> **SOURCE MATERIAL**

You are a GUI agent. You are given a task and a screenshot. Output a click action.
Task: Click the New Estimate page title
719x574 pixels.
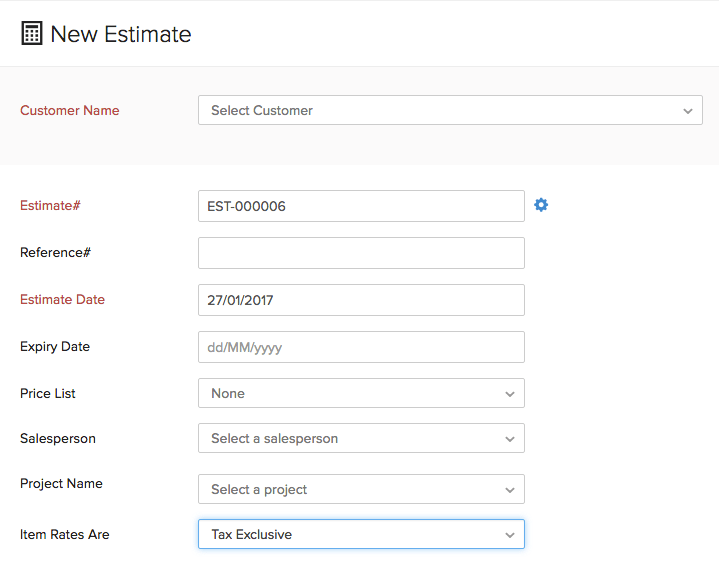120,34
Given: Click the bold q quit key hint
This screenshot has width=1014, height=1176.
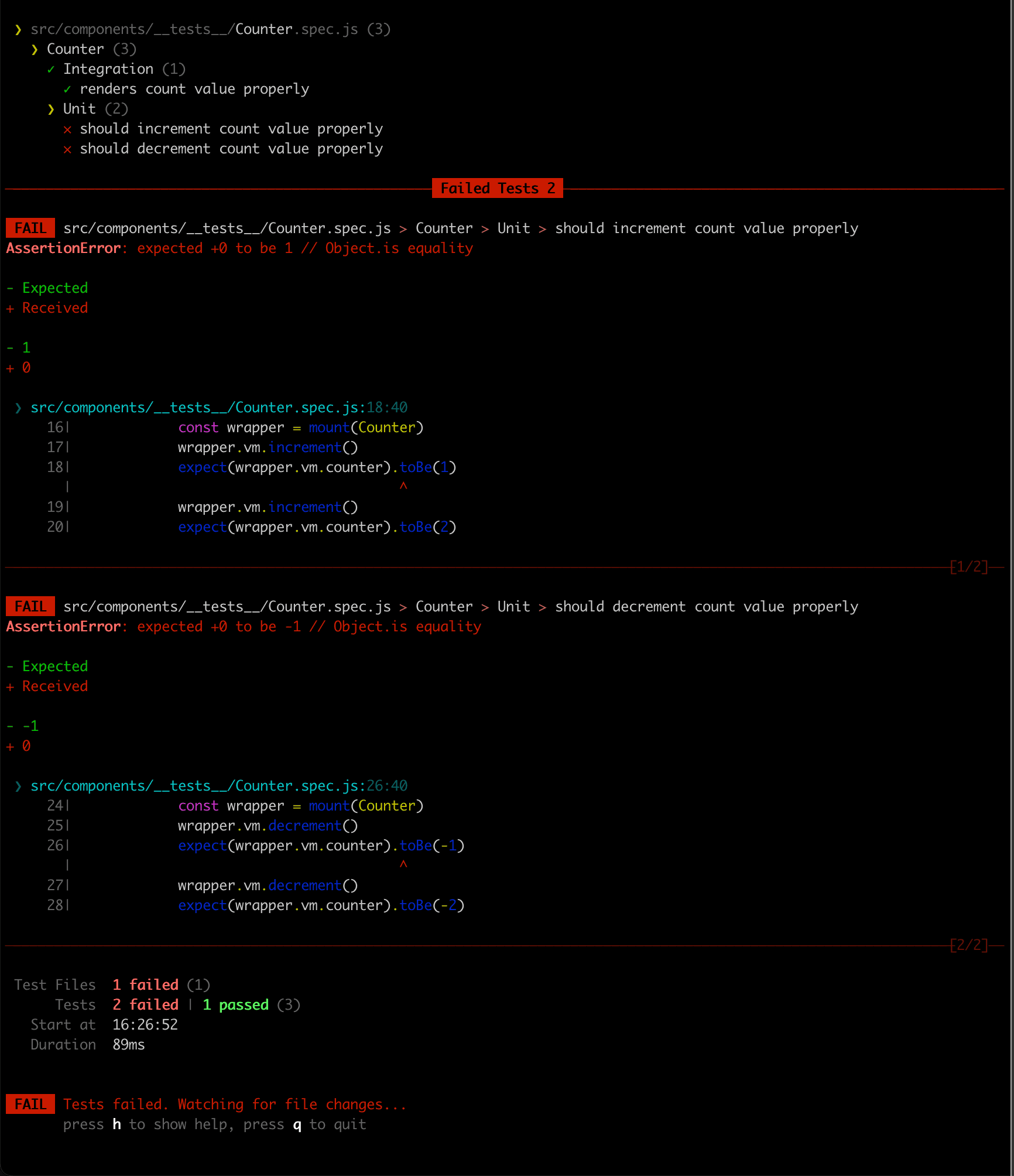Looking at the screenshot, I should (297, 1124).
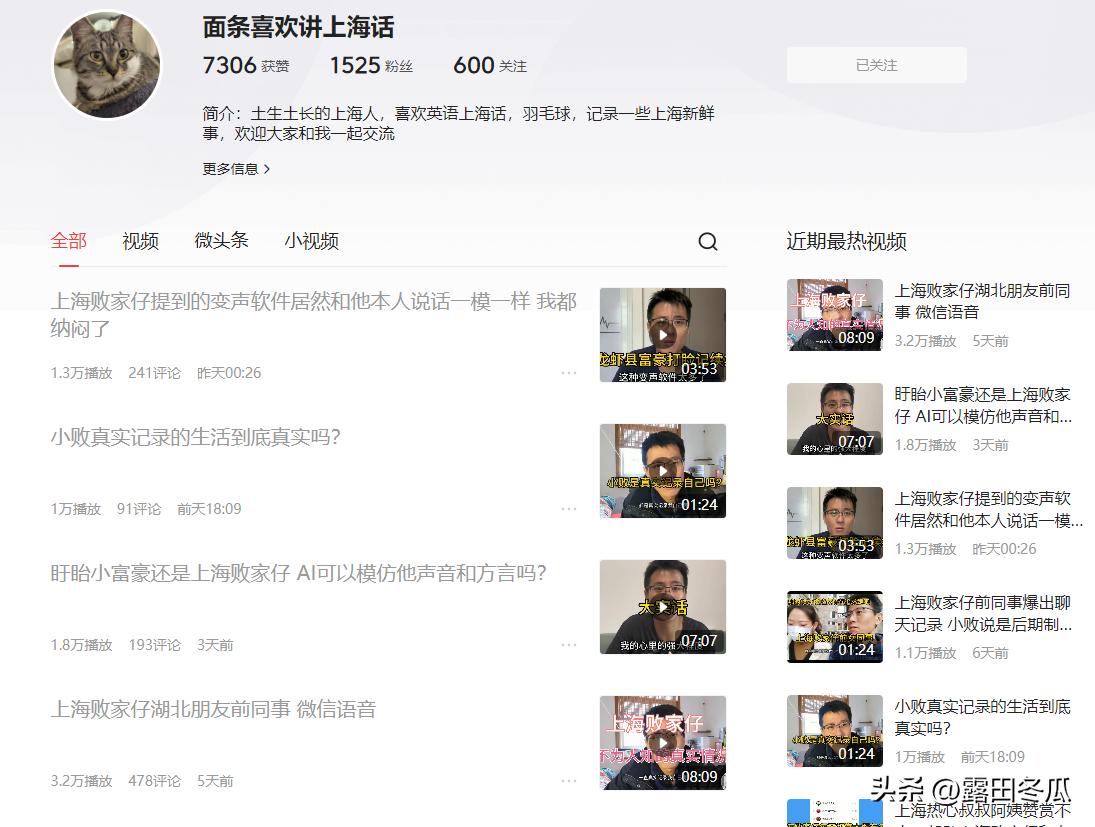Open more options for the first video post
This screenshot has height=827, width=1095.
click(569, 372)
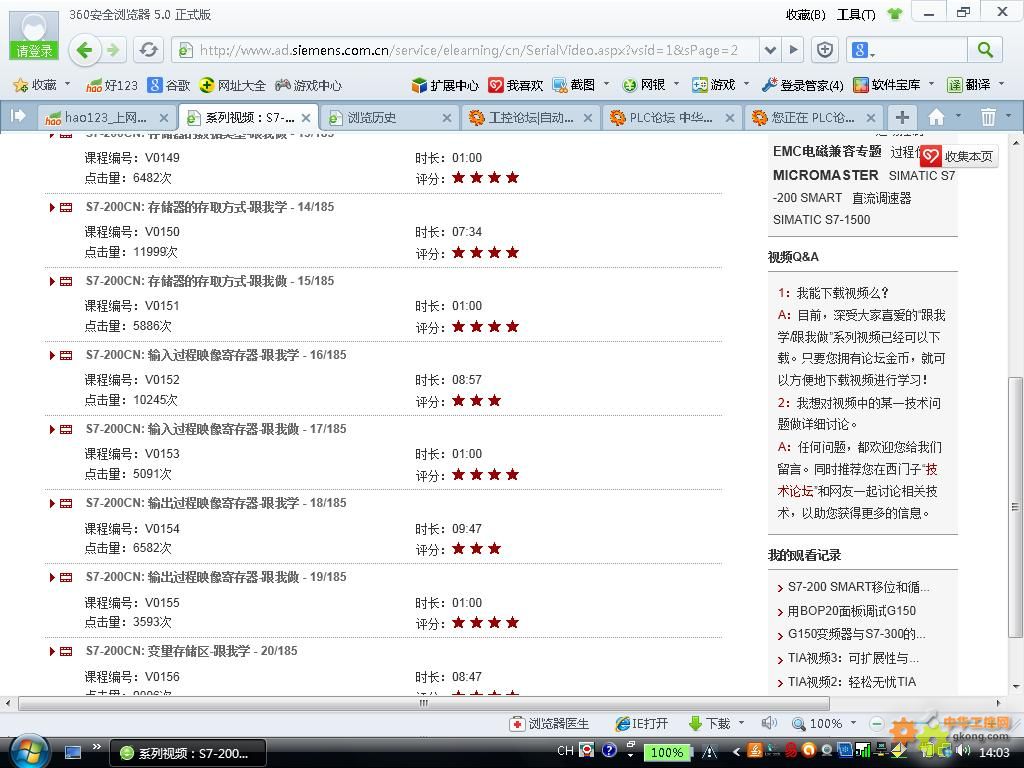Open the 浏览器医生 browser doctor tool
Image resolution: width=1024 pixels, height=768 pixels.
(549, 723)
--
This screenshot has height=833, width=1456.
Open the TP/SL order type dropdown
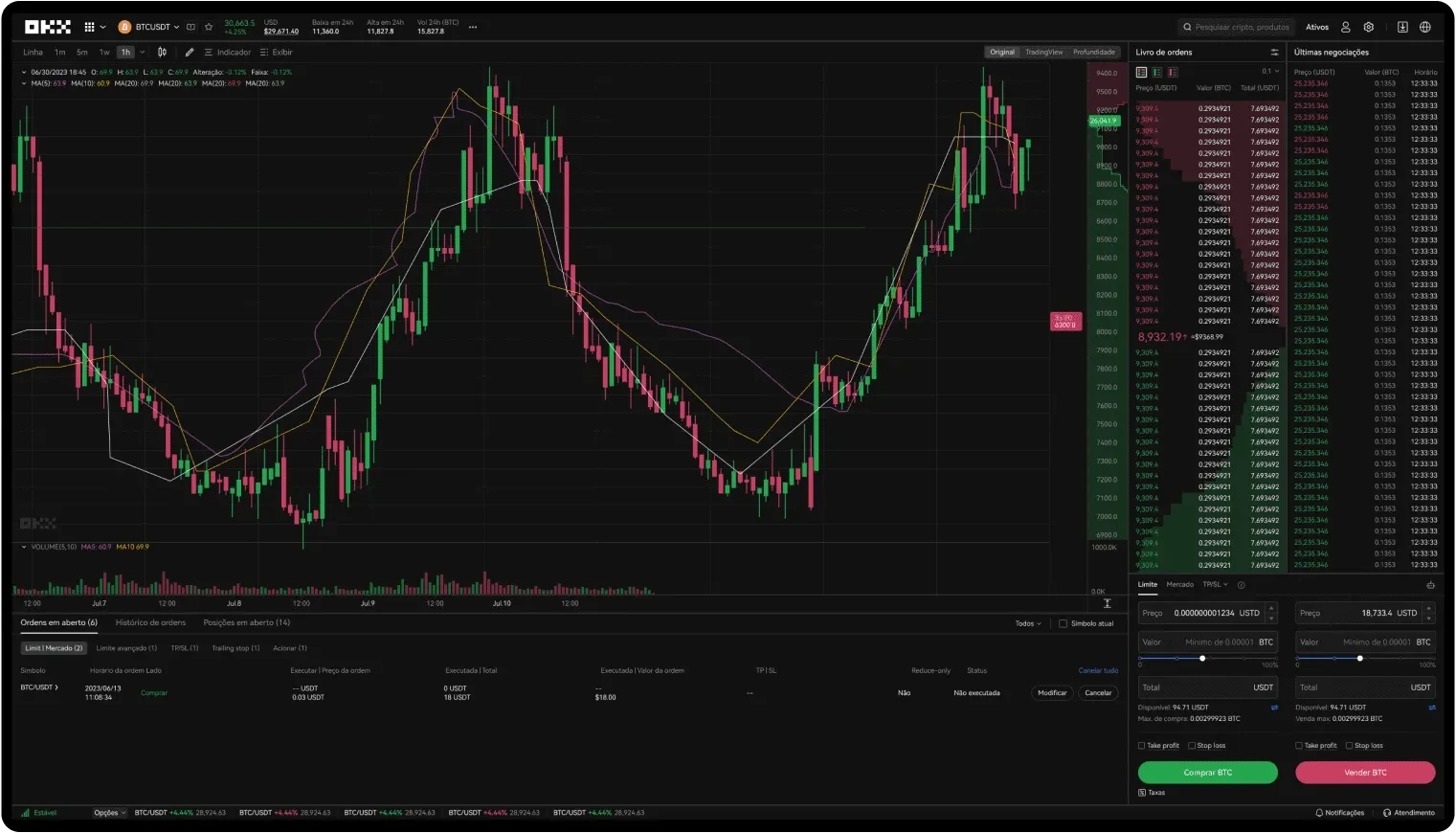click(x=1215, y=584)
---
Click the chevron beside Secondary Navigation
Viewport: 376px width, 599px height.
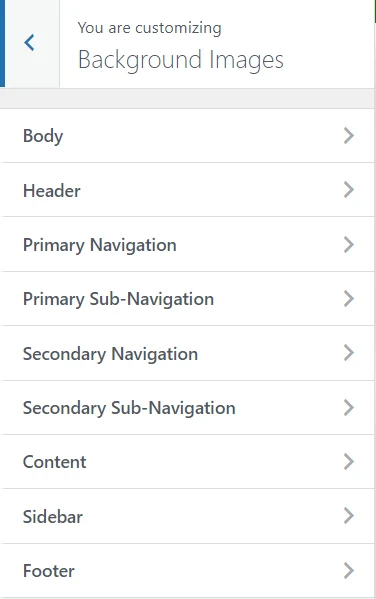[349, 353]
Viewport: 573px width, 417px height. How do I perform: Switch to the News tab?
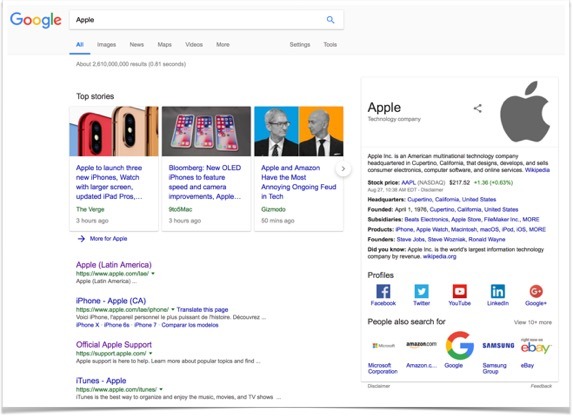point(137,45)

> **WHAT IS EXPECTED**
Reproduce the listing above from the line that holds "You are a GUI" through the line that holds "Given: Click the bold q quit key hint", both included, with the pictures left out.

> **TASK SOLUTION**
You are a GUI agent. You are given a task and a screenshot. Output a click action.
Task: Click the New Estimate page title
719x574 pixels.
120,34
Given: Click the bold q quit key hint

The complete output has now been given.